The beautiful Her is the last Argent/White composition and it is uplifting. The melody in the bridge is its own wonder, the chorus is so delicate, he almost doesn’t open his mouth when he is singing and still this breath comes out like like a soft gentle breeze.
I Can’t Live Without You his third songwriting contribution has more strings, cellos grinding, and Blunstone reaching impossible notes. An uptempo classical dark pop hybrid – these musicians and arrangers were inventing a brand new genre.
His last song Let Me Come Closer To You, uses a brass band as backing, same idea but brass instead of strings. I love all the instrumental passages in his songs, giving room for these unique musicians to place all their resonant natural sounding acoustic instruments across the songs.
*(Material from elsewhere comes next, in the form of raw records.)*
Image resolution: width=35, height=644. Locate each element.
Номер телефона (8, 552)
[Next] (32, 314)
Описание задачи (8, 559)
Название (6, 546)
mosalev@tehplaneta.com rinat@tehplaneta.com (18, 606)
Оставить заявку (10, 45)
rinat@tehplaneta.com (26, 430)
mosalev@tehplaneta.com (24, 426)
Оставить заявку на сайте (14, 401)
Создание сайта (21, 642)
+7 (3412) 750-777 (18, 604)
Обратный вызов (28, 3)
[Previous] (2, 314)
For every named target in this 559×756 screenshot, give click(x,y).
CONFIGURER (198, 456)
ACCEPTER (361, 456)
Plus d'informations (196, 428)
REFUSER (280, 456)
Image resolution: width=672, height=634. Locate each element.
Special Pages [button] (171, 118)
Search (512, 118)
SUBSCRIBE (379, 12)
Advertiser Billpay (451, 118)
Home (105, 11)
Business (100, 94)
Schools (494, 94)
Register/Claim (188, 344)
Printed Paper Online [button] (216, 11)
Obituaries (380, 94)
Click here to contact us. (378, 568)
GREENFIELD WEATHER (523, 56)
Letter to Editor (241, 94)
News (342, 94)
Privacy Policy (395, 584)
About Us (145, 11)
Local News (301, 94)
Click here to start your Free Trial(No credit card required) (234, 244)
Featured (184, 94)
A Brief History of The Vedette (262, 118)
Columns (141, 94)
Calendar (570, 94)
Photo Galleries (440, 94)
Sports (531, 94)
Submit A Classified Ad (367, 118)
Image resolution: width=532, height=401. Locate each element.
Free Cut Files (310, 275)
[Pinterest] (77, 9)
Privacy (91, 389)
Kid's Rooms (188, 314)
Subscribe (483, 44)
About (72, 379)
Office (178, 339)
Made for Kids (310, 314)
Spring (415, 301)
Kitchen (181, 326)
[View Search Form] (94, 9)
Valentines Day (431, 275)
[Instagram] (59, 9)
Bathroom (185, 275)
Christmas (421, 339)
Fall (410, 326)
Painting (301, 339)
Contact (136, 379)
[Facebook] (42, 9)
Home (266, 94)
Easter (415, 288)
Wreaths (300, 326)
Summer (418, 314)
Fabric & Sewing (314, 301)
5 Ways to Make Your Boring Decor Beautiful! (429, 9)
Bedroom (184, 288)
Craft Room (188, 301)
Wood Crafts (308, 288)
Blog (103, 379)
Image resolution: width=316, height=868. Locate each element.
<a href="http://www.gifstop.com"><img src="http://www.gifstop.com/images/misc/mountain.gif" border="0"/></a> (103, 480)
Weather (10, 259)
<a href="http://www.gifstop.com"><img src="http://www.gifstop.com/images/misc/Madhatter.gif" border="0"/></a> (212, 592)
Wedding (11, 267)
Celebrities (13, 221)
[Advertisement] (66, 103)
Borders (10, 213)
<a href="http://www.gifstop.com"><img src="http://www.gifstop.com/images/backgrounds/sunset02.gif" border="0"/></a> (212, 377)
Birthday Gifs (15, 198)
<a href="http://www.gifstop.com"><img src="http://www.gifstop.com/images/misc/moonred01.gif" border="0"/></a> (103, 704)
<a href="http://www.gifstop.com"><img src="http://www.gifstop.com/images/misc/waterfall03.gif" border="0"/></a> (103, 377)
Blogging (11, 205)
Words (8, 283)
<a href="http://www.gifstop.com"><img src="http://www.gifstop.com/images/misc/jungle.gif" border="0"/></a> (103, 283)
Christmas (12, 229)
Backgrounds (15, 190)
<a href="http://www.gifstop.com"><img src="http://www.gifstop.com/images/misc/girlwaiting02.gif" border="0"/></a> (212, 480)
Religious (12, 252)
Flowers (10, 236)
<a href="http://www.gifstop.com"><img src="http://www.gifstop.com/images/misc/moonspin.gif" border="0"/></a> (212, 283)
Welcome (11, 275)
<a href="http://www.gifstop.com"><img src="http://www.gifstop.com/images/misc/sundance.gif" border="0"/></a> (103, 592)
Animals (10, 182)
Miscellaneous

Last but not least, and finally a hit. Denny Laine’s, Say You Don’t Mind. (Laine played in and sang Go Now for The Moody Blues and became the guitar player in Wings). I’ve loved this song since the first day I heard it and have listened to it over and over. The strings are that classical/pop hybrid again but not the dark side. You can almost hear the cellists smiling as they play. Denny Laine’s melody and Gunning’s string arrangements are perfect and suit Blunstone’s voice perfectly. It reached Number 15 in the British charts.
Without exception he is the most naturally talented, effortless, breathy singer in the world. A distinctive, melodic and humble legend and having met him I can tell you that he is the nicest man you could ever happen upon.